### THE DATA

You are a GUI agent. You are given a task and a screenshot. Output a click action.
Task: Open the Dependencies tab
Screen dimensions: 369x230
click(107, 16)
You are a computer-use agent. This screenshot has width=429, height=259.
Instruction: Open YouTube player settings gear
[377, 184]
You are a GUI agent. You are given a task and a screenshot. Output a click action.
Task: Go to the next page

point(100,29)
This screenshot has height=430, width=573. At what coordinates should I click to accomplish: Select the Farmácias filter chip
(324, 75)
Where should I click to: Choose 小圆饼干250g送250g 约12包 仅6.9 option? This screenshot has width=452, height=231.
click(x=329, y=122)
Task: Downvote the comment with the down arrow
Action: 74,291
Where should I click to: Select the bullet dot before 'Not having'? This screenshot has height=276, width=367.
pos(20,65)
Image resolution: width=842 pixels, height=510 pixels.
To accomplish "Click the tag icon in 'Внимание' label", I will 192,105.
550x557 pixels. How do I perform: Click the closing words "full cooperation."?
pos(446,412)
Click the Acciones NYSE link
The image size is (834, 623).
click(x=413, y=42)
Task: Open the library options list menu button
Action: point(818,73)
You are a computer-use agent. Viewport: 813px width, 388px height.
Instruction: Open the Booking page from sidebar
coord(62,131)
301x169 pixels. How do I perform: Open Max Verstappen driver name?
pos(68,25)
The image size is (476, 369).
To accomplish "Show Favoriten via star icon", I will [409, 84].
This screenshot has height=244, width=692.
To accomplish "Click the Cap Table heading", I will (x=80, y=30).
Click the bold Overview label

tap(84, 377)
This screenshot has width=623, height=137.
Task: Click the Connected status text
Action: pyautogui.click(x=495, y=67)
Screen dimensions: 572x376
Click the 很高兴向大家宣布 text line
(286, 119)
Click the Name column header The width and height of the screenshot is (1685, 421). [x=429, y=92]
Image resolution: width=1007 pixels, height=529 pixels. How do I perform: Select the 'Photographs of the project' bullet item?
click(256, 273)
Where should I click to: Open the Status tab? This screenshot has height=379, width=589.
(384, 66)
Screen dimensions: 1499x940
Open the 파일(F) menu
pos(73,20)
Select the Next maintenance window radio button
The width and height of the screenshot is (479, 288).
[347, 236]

### INSTRUCTIONS FOR THE TASK
Copy out each line in the preceding records that contains "computer".

### ANSWER TO THE PROBLEM
You are a computer-use agent. This screenshot has width=429, height=259.
You are a computer-use agent. Viewport: 813px width, 388px height.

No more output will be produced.